The Cancer Council came out this week and announced that there is no safe level of alcohol consumption, and that alcohol should be considered to be as carcinogenic as smoking and asbestos are.  As well as being highly associated with throat and mouth cancers, it is now found to correlate highly with breast and bowel cancers.  Perhaps it should not be so surprising that a substance that can so alter mood and ability, even at very mild levels should turn out to be in fact, not good for us.

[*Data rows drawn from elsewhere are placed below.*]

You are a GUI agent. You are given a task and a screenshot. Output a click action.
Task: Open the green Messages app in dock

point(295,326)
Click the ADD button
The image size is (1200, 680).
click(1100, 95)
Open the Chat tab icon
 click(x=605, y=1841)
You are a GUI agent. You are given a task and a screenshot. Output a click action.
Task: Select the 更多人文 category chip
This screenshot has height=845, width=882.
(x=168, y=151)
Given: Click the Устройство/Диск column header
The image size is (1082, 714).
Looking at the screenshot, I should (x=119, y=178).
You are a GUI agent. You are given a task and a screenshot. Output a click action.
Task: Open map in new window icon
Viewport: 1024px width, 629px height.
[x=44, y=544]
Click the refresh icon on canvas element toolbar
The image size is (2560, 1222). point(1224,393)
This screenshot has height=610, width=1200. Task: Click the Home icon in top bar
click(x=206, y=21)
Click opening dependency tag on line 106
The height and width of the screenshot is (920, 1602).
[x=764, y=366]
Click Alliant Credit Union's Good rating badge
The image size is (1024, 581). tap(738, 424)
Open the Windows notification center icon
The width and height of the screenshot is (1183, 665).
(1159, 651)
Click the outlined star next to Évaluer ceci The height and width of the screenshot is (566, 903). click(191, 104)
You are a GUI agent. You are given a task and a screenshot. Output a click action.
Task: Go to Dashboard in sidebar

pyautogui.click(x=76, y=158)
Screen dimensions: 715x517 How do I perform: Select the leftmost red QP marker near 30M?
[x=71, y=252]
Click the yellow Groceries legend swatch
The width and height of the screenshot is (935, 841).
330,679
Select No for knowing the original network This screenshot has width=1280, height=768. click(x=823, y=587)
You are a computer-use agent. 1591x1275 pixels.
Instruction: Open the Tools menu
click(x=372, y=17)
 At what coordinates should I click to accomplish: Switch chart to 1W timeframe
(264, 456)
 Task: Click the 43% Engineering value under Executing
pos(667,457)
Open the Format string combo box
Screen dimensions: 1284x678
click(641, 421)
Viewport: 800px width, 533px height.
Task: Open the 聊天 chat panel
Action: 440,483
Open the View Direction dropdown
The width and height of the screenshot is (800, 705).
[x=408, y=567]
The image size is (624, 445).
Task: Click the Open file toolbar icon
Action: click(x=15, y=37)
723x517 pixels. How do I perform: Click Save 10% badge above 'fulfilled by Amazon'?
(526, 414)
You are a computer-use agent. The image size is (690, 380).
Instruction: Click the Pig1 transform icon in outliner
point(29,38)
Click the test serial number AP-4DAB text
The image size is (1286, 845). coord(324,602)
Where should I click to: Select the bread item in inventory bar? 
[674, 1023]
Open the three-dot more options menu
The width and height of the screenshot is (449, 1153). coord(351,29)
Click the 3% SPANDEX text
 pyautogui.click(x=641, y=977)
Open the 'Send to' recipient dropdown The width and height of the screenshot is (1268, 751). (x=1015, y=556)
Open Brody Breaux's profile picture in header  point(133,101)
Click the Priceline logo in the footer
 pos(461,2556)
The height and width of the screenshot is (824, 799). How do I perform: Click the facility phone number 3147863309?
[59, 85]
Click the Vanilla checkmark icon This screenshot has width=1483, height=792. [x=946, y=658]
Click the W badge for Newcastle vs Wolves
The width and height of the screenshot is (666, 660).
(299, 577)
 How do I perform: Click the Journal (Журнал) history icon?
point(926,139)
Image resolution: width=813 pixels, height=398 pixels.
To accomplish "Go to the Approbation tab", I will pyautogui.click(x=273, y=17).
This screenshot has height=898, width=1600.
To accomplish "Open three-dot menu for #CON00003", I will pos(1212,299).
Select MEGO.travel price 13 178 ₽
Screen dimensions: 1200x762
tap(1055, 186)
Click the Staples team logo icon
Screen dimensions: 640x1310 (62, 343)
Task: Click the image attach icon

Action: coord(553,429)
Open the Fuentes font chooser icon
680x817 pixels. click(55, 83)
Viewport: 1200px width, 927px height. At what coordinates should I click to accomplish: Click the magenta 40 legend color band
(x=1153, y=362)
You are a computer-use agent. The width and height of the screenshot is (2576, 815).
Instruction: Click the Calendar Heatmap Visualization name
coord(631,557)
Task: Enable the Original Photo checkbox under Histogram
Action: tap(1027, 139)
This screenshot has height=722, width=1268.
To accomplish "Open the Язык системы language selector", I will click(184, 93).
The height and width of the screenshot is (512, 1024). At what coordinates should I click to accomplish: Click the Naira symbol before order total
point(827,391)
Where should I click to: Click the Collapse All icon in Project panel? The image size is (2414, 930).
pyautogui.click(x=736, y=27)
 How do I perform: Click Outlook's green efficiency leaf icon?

This story, an editorial from the British Journal of Sports Medicine earlier this year has some amazing targets - it ties in with our look at sitting and health, and is about developing healthcare systems that support exercise - recognise it as being as vital a measure of our health as is blood sugar levels or blood pressure.  It recommends 150 minutes of physical activity per week for adults as a minimum.  30 mins on 5 days.  For children, it is 420 mins / week - 60 minutes every day.  How close are you?

This is another article on inactivity / obesity and health from Sports Medicine Australia, highlighting the link between an inactive childhood and a lifetime of battling depression.  It is food for thought (!) these days where there seems to be much paranoia about safety of children away from their parents watchful eyes, and therefore a tendency to want to keep them closely under watch instead of encouraging more activity and indeed risk taking behaviours.  The ability to judge situations for risk and to be able to take appropriate risks builds self esteem and resilience.  Not much to do with bowel cancer awareness, but close to my heart as well.

Another article on sitting

This one is in really simple terms - if you walk 30 mins (as recommended) and sleep 8 hours, most of us still have 15.5 hours per day not moving.  You cannot sit all day behind a screen, then drive your car and sit and watch tv with out it being bad for you.  A good read.